Мартынь повел могучими плечами.
— Пускай попробуют. А потом, у меня есть вольная грамота от самого генерал-губернатора Репнина. Что они мне сделают!
— Ой, не говори, милый мой! В такое время живем, что не только твоя, а и почище твоей грамоты теряют силу. А потом у тебя еще Инта и мальчонка подобранный, о них-то в твоей грамоте наверняка ничего не прописано. Теперь не те времена, когда валдавцы под Ригой могли убить барина и сжечь усадьбу, а за это, говорят, только два человека получили по двадцать розог. А вот недавно под Кокнесе в одном имении мужики взбунтовались против только что вернувшегося барина, — три дня там русские драгуны пороли старых и малых, некоторых, говорят, погонят в Ригу, где уж им петли не миновать. Так вот я и хотел тебе сказать: владелица Соснового пригласила их, чтобы на обратном пути завернули к ней.
— А чего ж им тут делать? В Сосновом никто не бунтовался.
— Нынче никто, а может, ты про старые годы вспомнишь? И за будущее никто не поручится, баронесса Геттлинг знает, к чему ей готовиться.

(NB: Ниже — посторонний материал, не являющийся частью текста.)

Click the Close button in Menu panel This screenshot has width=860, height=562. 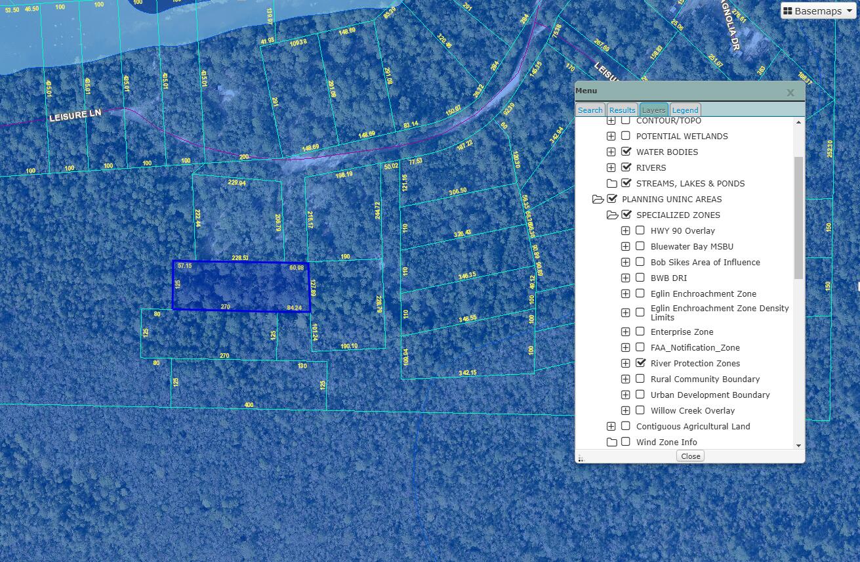coord(690,456)
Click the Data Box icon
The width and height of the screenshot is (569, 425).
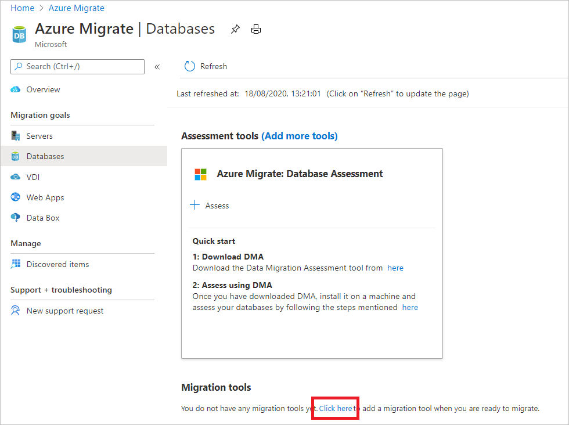point(16,217)
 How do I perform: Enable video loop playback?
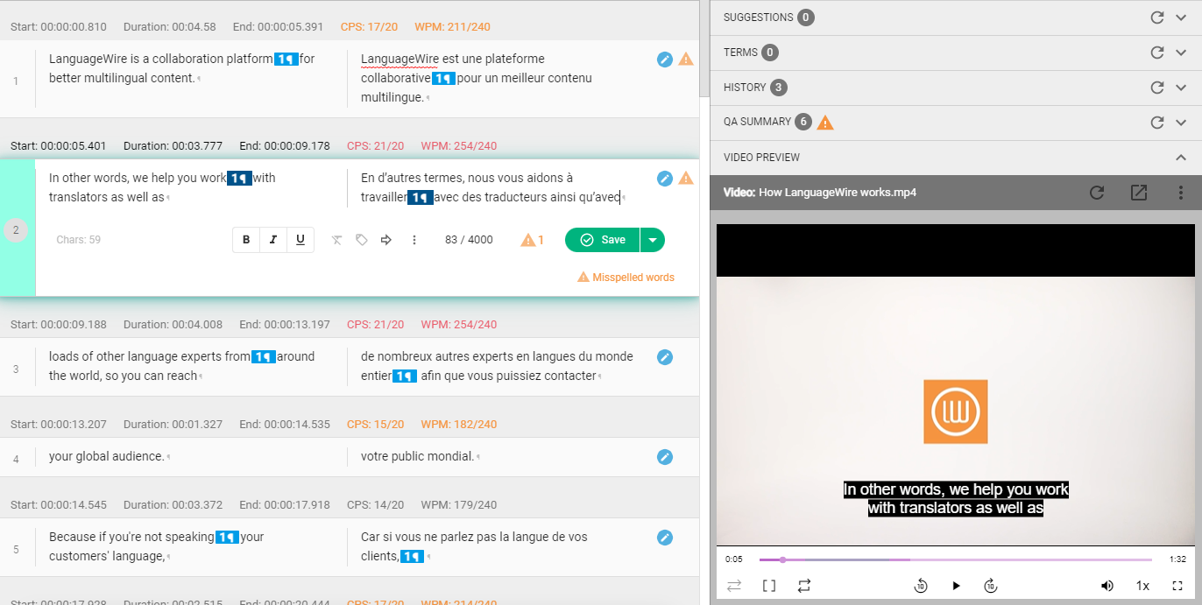803,585

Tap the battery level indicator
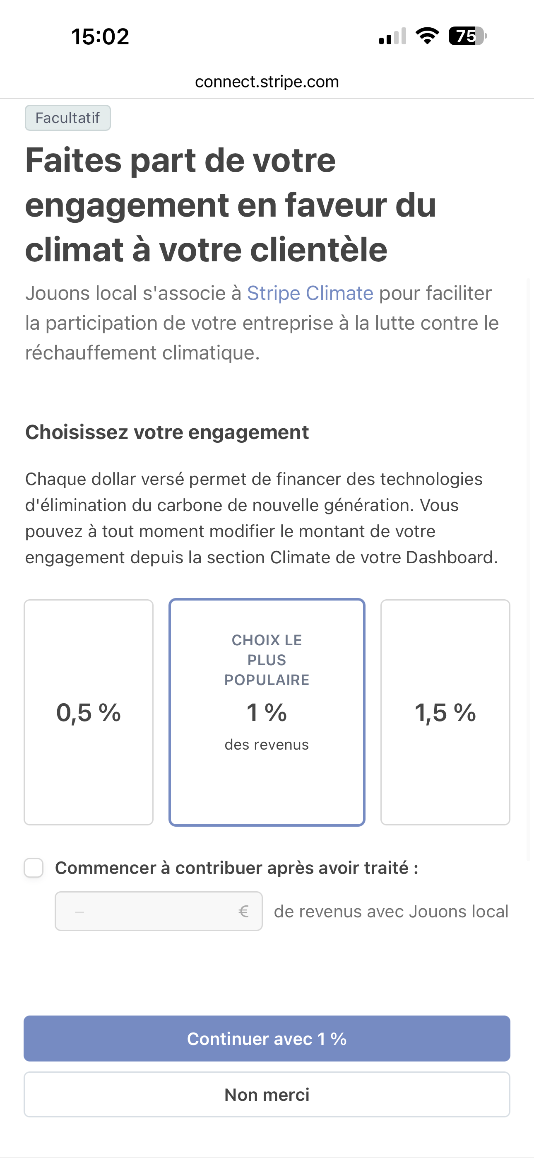pyautogui.click(x=467, y=36)
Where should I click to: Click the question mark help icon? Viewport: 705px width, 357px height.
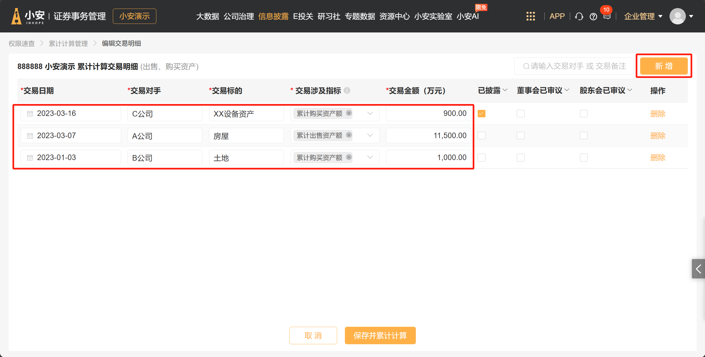coord(593,17)
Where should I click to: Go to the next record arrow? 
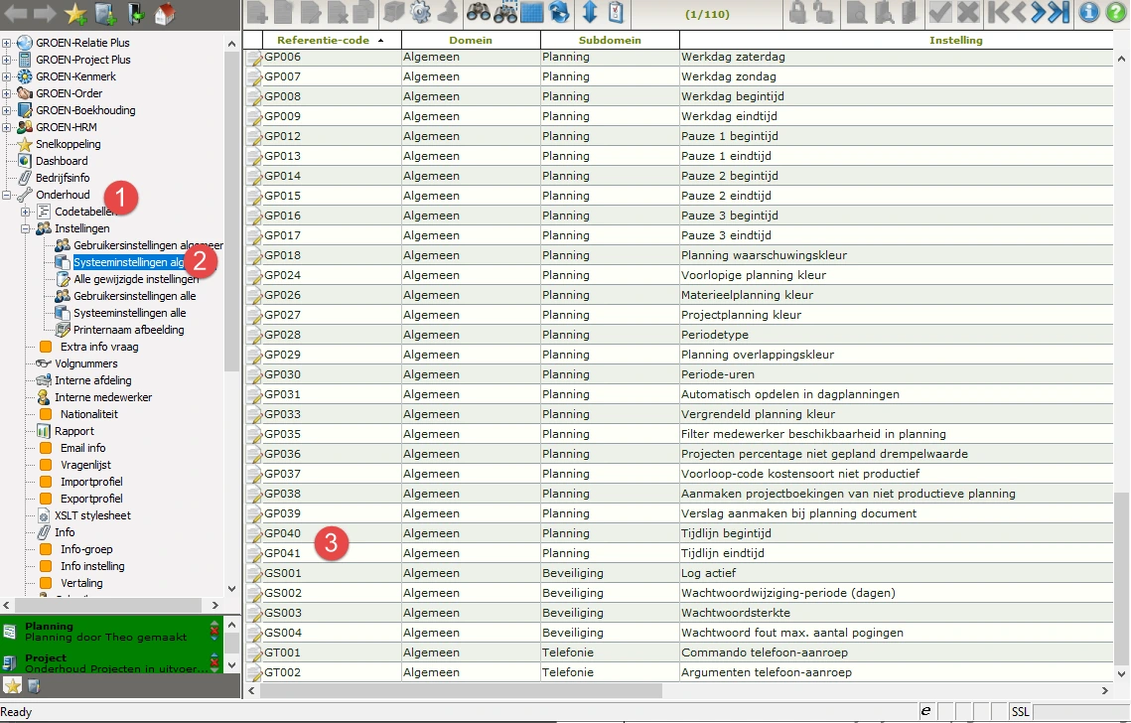tap(1038, 13)
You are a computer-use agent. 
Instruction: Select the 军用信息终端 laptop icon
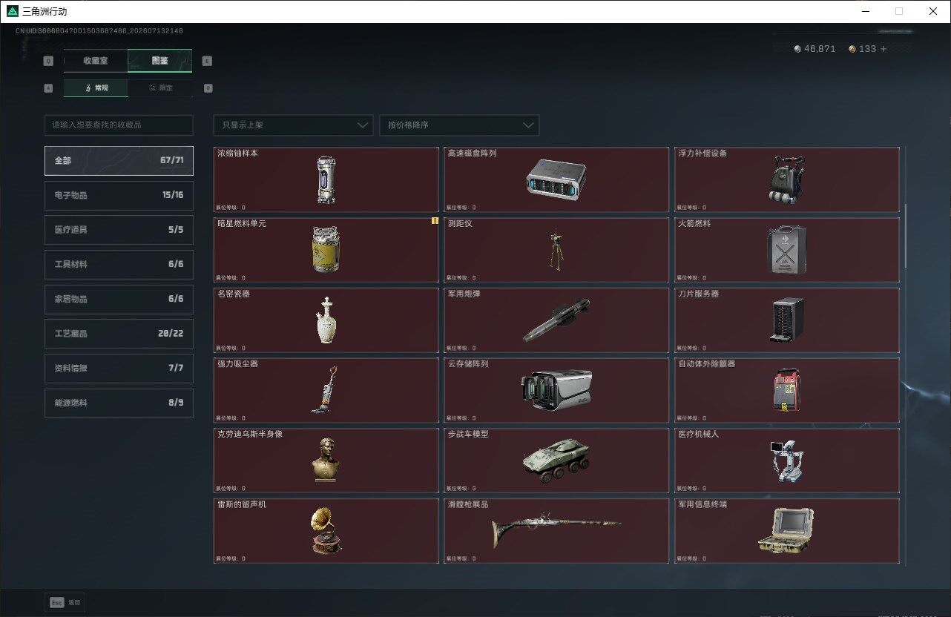pyautogui.click(x=786, y=530)
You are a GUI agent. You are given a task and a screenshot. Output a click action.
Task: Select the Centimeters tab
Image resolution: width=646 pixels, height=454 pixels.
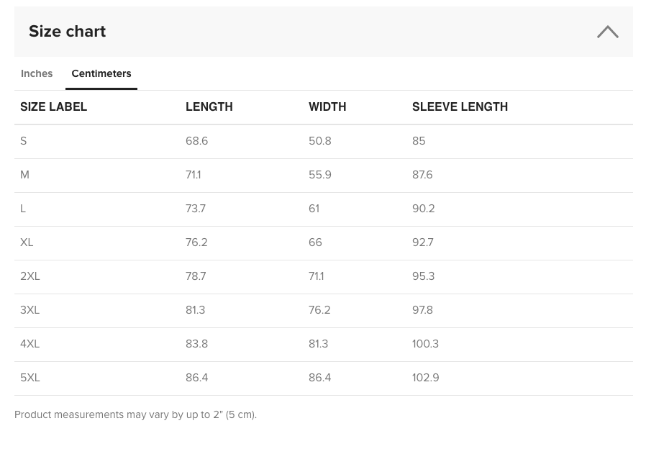tap(101, 73)
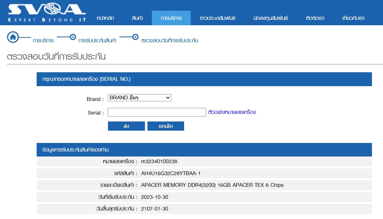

Хорошо, когда наперед известно, что никто пикнуть не посмеет: русские власти мужикам потачки не дают. Это уже не первый случай, когда помещики ворошат давно забытые дела, а русские солдаты напоминают о них так, что мужики их сто лет не позабудут.
— Я сам был русским солдатом, меня никто пальцем не тронет.
Холодкевич поднялся, собираясь уходить.
— Хорошо-хорошо, тебе лучше знать. По правде, и говорить-то тебе ничего не следовало, но я уверен, ты зря не проболтаешься. Предупредить тебя предупредил, вот и все. Хватает с меня и своих забот.
Холодкевич предупреждал не напрасно. Через несколько дней четверо отрожских, выполняющих теперь особые задания баронессы, обегали всю волость со строгим наказом — всем, и старым и малым, собраться в имении. Ежели у кого со шведских времен сохранилось оружие, взять его с собой и сдать, укрывателей будут наказывать как бунтовщиков.